Summer Salad with Balsamic Yam Croutons

I'm addicted to this new salad bar that just opened up down the street from me a couple weeks ago, the dressings are soo good (it's all about the dressing!) and pretty healthy for you, but it's getting pretty ridiculous how often I have gone considering it just opened! My new solution is to just buy the dressing and make the salads at home. Like every other recipe I've been making these days it's just a mix of some of my favorite foods thrown together. I always seem to start with a base and then start rummaging in the fridge to see what else I can throw in. Haha I should mention that I have 3 other roommates, but I take up more than half of the fridge, all of the freezer (except the corner where Ty keeps his ice cream and perogies) and 3 packed cupboards with all of my food! They know by now not to try and open one of my cupboards for fear of something falling on their head as every space seems to be packed to capacity! Anyways..back to salad, this one had spinach, iceberg for crunch, feta, baby raw zucchini, marinated artichokes and yams which I cubed, threw in a pan and crisped up with a bit of oil, sprinkle of unrefined sugar, sea salt, pepper and balsamic vinegar. It's such a good combo with the sweet, saltiness and tang, I highly recommend adding yams to your salads! Top with your fave dressing (mine is creamy herb tahini at the moment) and you're set!

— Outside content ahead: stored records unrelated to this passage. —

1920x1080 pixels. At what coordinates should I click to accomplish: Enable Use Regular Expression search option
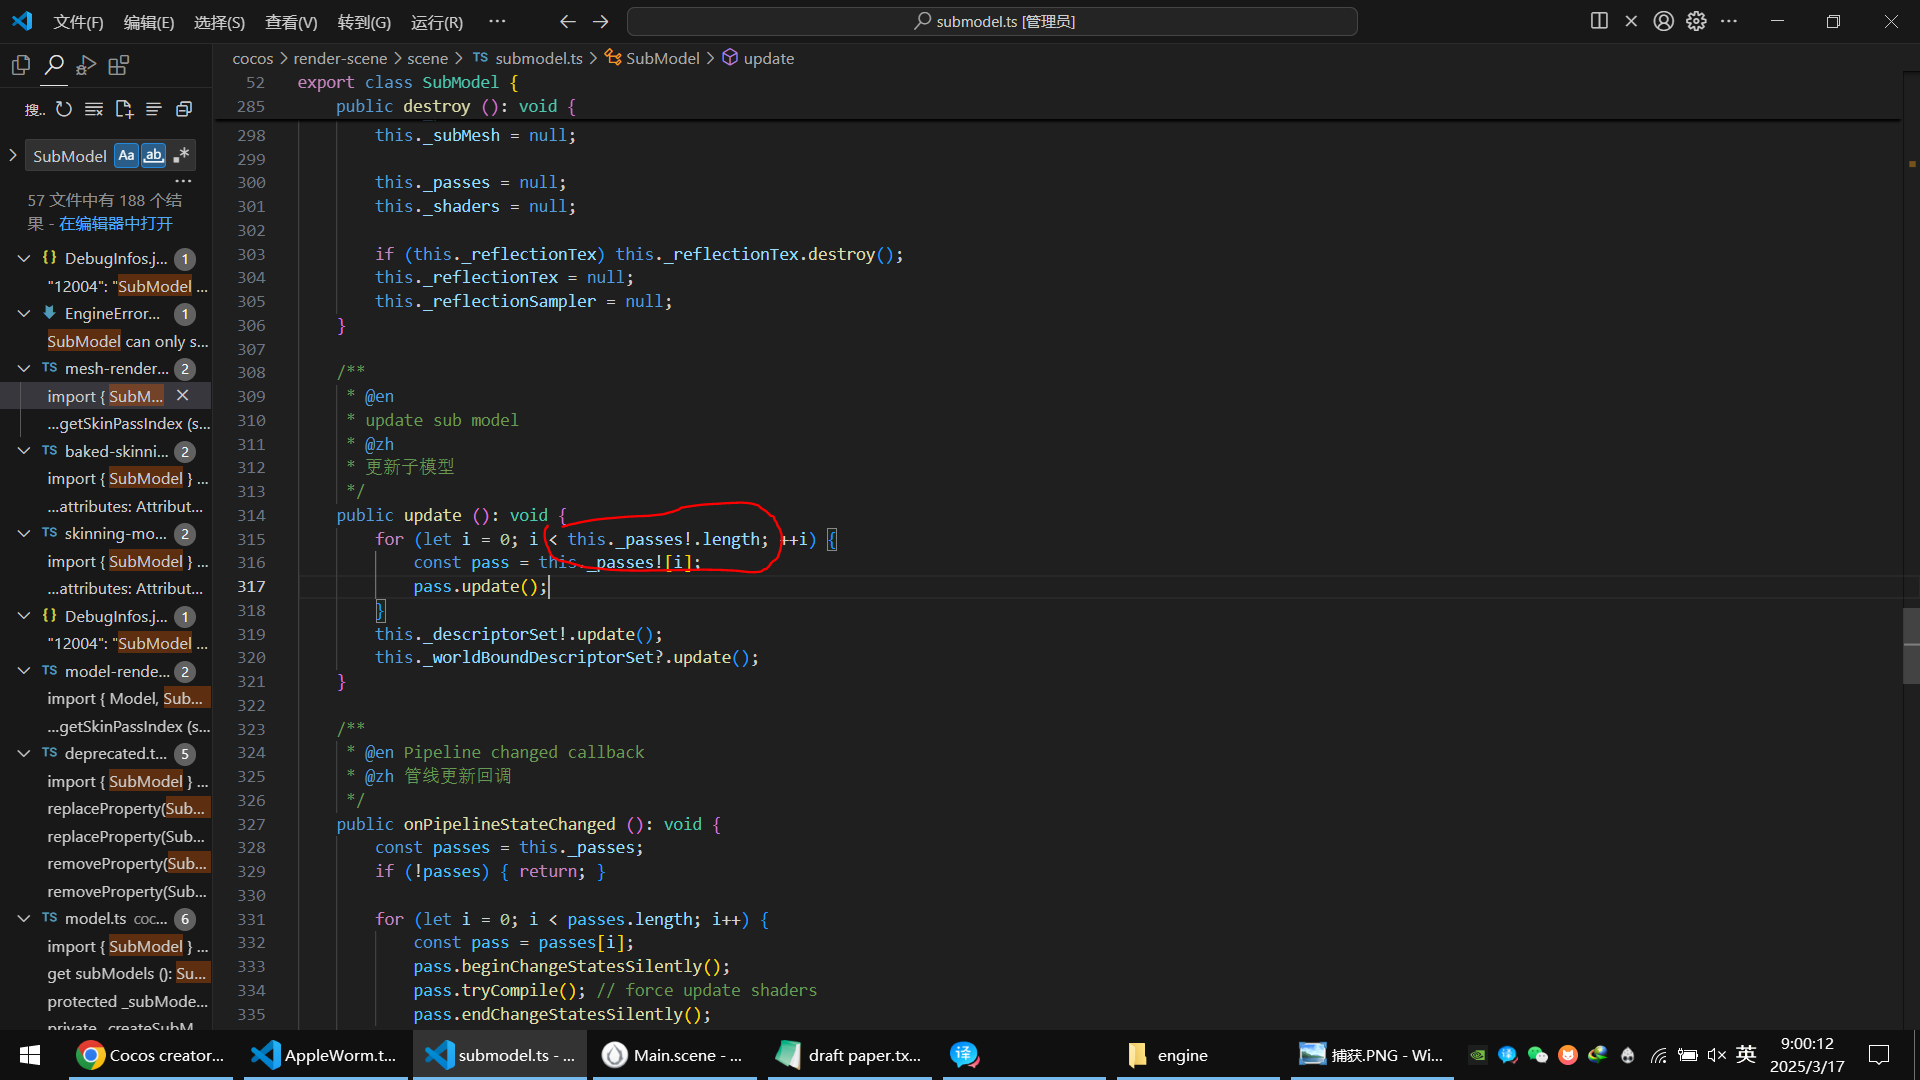pos(181,156)
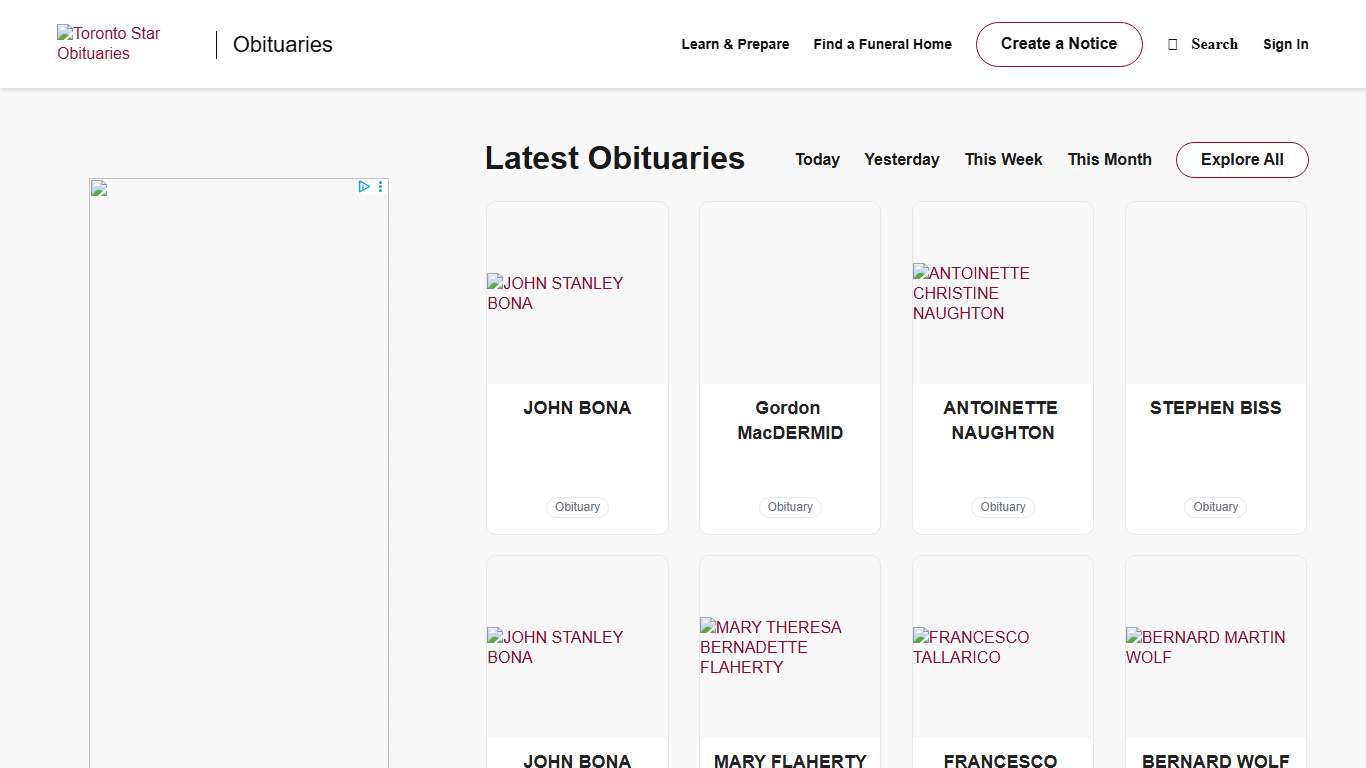Viewport: 1366px width, 768px height.
Task: Open the Learn & Prepare menu
Action: pyautogui.click(x=735, y=44)
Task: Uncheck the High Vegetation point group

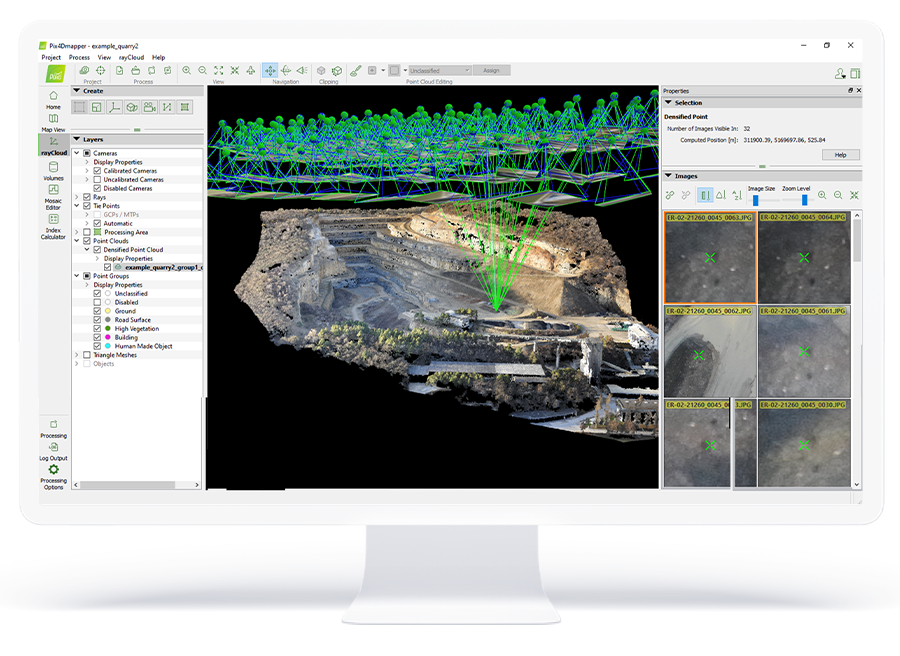Action: tap(97, 329)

Summer Salad with Balsamic Yam Croutons
-Favorite lettuce (I like spinach, mixed field greens, romaine, iceberg)
-Favorite cheese (I like feta cheese, goat cheese, shaved fresh parmesan)
-Favorite veggies (My faves at the moment are raw baby zucchini, shredded raw carrot and artichokes)
-Favorite protein(I like chicken, grilled flank steak, chickpeas or Italian tuna packed in olive oil)
-Other options: Wheatberries, couscous, toasted nuts (almonds and walnuts are my fave) flax seeds, pumpkin seeds, garlic butter croutons
-Fave Dressing
Balsamic Yam Croutons
1 large yam (or 2 small yams) cut into small chunks
1 tbsp olive oil
3 tbsp water
2 tsp unrefined sugar (or brown sugar/white sugar)
sea salt
black pepper
2 tbsp balsamic vinegar

1.Heat pan on med-high with oil. When hot, throw in yams and let them get a bit of color. Add in water and place a lid on top for 2 min to help soften.
2. Remove lid and when all the liquid has evaporated add in sugar and salt and pepper. Cook until just tender but crispy on the outside.
3. Add in balsamic vinegar and cook until balsamic has reduced and coated the yams. Serve warm, room temp or cold.